How well does an oral agreement between two parties hold up in court?
If you’re a lawyer you probably already know the answer to this question, but if you’re someone who isn’t, and you’ve been paying attention to the trial of ex-Friends star Lisa Kudrow and her former manager Scott Howard, you’re probably wondering how everything will play out.
Howard is suing Kudrow because he wasn’t paid the 5 percent of her earnings after they stopped working together, which was promised to him by the actress verbally in 1991–three years before the first episode of Friends aired.
At the start of the show, Kudrow earned $13,500 per episode and by the time Friends went off the air, she was making a ridiculously high amount of $1,040,000–not to mention millions of more dollars for endorsements and residuals.
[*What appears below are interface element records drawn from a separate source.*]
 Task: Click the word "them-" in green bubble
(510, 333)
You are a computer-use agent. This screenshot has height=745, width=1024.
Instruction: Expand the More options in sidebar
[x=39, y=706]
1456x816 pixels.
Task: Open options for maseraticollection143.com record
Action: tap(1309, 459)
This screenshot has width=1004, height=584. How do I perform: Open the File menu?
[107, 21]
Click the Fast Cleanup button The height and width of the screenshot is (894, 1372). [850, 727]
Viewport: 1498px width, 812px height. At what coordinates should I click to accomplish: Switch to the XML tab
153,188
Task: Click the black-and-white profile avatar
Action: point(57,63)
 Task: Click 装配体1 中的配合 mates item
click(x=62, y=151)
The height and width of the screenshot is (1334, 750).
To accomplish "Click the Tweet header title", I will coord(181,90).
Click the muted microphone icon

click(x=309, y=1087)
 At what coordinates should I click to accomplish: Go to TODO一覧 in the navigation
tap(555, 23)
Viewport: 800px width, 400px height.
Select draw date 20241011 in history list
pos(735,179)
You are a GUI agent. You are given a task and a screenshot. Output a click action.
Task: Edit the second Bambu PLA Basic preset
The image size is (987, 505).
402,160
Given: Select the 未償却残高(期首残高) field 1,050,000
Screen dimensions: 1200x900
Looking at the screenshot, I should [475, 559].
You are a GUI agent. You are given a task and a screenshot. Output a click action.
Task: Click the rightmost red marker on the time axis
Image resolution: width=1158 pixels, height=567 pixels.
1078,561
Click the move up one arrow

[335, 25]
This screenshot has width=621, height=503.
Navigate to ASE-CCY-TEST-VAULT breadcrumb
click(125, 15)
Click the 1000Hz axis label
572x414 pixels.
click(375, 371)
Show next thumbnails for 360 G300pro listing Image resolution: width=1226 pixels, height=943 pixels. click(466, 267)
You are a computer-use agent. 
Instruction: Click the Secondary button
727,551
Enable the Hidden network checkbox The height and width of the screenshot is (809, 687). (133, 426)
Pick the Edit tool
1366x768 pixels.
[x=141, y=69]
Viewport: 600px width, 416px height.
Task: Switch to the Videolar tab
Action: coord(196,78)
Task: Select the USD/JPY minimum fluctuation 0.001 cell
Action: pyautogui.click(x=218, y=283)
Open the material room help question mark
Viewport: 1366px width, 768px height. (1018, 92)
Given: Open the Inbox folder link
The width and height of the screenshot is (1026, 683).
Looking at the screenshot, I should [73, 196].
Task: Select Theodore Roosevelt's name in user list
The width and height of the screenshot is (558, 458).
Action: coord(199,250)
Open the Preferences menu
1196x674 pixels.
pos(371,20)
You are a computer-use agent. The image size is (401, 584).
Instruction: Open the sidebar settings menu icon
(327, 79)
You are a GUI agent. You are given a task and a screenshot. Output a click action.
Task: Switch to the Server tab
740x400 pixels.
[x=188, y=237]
And that’s were the problem lies. Howard says Kudrow promised he would get 5 percent from whatever monies she made when the two were working together, so he should still be collecting from her even though their business relationship has ended.
Marc Baute, Howard’s attorney, said that Kudrow didn’t sign paperwork agreeing to this deal on purpose. “When she was making money she signed written agreements,” he said. “But when it was about someone else making money, she didn’t.”
Kudrow admitted to the oral agreement, but said she only promised Howard money from the first set of residuals and nothing after that. “For me it was a small ask, [a] gesture,” she said.
Additionally, Kudrow said she kept Howard as a manager but regrets doing so, because if she did fire him, she wouldn’t be going through all of the legal hassles she’s currently facing. “I felt like I didn’t really need Scott anymore,” she stated.
“I didn’t want to fire him as I didn’t think it would be fair. A lot of people were firing their managers and told me I was being an idiot for not doing so. I think I wanted him to know that having a manager was unnecessary but I was going to keep him anyway. I just wanted a gesture.”